Di luar semua teori dan dogma, saya tidak tahu apa yang akan terjadi setelah kematian. Dalam sebuah blog orang Amerika pernah ada topik tentang NDE (Near Death Experience). Hampir seribu orang yang pernah melewati batas hidup, mendekati kematian dan kemudian kembali ke alam hidup menceritakan pengalaman mereka. Ternyata kebanyakan dari mereka melihat hal-hal yang berlainan. Argumen berdasarkan ajaran agama, ilmu pengetahuan dan intuisi bertubi-tubi saling menjatuhkan. Ada beberapa argumen yang menurut saya sangat kuat dan bisa jadi mendekati kenyataan sebenarnya. Sejak remaja, saya selalu tertarik dengan science terutama ilmu kedokteran. Saya lebih banyak melihat dari sisi ini.

Meskipun demikian, saya tetap tidak bisa memecahkan misteri kematian. Banyak orang berbicara tentang kehidupan setelah kematian dan kehidupan sebelum kelahiran. Bagi saya ini adalah topik yang menarik tapi tidak penting. Seperti kata seorang penulis besar dari Amerika: It doesn't matter how you die. It is how you live.

Dalam hidupnya, Suharto telah berjasa besar, besar sekali bagi kita semua.
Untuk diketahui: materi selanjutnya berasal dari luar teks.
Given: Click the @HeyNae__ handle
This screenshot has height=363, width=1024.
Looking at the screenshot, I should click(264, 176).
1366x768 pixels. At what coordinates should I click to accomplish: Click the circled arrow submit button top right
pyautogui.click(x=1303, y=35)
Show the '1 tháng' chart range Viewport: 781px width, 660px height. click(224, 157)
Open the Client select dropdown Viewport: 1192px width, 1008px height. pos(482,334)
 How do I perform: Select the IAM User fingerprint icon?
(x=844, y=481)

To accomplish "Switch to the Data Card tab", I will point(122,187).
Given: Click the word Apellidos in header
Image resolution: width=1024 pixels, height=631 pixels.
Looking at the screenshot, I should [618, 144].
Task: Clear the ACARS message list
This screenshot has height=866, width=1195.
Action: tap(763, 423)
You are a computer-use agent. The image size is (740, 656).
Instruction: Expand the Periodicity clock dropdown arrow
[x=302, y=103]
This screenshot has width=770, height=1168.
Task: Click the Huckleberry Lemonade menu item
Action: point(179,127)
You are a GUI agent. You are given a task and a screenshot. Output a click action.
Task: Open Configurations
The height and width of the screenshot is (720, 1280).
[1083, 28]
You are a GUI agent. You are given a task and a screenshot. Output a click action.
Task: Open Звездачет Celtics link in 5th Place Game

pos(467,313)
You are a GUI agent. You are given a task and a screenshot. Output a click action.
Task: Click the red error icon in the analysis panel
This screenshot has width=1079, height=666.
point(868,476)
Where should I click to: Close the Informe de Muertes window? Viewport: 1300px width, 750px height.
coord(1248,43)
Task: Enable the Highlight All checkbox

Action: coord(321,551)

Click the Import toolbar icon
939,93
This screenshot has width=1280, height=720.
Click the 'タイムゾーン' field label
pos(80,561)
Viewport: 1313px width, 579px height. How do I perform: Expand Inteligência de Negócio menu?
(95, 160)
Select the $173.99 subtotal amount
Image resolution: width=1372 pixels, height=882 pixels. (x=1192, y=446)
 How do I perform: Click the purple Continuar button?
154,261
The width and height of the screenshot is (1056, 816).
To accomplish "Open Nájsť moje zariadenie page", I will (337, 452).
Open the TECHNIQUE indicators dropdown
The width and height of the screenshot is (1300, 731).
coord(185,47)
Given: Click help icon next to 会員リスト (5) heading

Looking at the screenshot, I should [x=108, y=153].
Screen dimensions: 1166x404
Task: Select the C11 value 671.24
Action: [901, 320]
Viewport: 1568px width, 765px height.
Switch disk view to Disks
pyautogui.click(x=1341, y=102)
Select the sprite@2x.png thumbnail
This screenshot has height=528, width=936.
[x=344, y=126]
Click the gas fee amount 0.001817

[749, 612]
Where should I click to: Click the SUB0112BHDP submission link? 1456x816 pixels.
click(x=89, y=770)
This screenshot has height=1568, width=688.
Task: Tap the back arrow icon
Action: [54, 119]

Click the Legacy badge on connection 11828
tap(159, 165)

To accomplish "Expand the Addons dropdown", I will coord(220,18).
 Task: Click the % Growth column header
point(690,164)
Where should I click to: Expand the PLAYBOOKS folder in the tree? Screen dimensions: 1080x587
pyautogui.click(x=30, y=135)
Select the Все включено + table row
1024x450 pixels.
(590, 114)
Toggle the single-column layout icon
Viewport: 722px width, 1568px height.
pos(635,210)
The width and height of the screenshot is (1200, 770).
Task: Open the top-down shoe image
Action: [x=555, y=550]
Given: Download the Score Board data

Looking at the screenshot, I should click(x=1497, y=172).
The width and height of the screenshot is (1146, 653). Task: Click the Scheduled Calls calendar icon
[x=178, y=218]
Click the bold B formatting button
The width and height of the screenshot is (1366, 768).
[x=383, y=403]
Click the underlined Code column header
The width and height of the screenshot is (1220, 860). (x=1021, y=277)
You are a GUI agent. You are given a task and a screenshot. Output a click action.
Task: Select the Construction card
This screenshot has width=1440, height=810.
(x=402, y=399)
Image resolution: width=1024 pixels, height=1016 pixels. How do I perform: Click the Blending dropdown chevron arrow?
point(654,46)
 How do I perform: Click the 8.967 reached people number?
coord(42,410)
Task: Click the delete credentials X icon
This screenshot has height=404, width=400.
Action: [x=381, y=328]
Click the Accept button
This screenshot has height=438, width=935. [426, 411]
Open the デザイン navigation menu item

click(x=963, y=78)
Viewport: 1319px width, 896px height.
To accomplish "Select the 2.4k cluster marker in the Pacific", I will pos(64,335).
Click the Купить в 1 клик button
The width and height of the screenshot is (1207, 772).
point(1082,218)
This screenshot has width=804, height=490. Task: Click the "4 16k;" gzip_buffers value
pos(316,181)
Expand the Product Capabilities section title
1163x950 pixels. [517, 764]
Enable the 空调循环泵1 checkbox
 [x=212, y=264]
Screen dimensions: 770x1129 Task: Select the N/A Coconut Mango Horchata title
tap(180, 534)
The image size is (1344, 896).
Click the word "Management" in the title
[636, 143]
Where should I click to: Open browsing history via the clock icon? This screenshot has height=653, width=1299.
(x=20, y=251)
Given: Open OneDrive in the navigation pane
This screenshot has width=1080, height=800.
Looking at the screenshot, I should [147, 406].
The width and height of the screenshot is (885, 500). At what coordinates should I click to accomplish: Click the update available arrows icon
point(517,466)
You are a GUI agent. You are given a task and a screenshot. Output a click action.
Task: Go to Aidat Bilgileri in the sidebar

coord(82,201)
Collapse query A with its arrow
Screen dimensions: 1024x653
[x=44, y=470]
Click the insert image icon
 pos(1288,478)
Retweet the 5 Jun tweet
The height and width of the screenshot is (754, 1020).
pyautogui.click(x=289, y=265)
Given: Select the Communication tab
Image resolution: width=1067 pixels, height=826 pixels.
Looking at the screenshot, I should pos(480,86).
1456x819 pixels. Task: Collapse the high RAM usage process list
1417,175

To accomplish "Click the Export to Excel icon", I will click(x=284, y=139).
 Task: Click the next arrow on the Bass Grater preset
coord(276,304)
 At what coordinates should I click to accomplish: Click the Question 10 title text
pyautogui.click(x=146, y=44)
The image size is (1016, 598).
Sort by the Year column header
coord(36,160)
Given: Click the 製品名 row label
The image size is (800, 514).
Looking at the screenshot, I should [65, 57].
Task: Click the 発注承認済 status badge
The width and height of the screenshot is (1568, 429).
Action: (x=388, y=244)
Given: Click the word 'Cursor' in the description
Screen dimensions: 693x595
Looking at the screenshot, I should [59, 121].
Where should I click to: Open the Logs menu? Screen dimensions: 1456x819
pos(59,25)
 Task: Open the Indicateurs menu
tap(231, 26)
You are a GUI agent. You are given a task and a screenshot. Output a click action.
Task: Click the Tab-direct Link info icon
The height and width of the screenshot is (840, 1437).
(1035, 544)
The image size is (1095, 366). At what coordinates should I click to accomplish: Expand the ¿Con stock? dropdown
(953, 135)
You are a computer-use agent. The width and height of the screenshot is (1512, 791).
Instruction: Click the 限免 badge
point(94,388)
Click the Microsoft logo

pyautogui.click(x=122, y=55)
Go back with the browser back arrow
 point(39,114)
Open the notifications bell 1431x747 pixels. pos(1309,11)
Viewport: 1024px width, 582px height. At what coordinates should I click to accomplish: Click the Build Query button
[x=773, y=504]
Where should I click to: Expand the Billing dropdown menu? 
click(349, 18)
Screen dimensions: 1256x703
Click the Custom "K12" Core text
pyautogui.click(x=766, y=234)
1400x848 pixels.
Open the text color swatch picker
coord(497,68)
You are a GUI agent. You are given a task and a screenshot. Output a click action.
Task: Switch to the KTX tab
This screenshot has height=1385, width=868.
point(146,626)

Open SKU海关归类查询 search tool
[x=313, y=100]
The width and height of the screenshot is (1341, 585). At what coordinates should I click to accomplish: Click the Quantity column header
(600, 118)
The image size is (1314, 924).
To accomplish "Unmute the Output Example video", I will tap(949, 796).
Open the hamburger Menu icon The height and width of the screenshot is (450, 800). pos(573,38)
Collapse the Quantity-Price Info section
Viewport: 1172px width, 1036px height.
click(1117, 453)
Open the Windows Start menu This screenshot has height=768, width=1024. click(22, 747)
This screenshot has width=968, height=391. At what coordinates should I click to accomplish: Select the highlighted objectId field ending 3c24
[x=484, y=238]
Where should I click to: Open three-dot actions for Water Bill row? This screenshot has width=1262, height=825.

Ia mengajari kita kesabaran yang luar biasa lewat penderitaan yang panjang dan nyaris tak tertahankan. Korupsi, perusakan hutan, monopoli kekayaan alam, pencemaran lingkungan, kegagalan KB, kacau balaunya penerapan hukum, bobroknya mutu pendidikan, pelanggaran HAM yang gila-gilaan...

Seperti kayu yang setelah mengalami tekanan ratusan tahun berubah menjadi berlian, begitu Suharto menempa kita. Hingga kini, di manapun saya berada, sebagai anak Indonesia yang pernah merasakan tekanan, horor dan keputus-asaan di negara sendiri, saya merasa beruntung karena mampu bertahan, sehat dan tidak menjadi gila. Setelah semua yang saya lihat dan alami di Indonesia selama pemerintahan Suharto, saya bisa hidup di mana saja dalam kondisi apapun juga. Saya tidak yakin, jika saya lahir dan besar di Swiss atau di negara maju yang lain, saya akan tumbuh sekuat ini.

Terima kasih, Pak Harto. Satu-satunya kesalahan anda adalah tidak mengajarkan ini semua pada anak-anak kandung anda dan orang-orang yang memuja dan mengelilingi anda. Kasihan mereka.

Merci Zeverina. A little love (every day) from Zürich to one and all.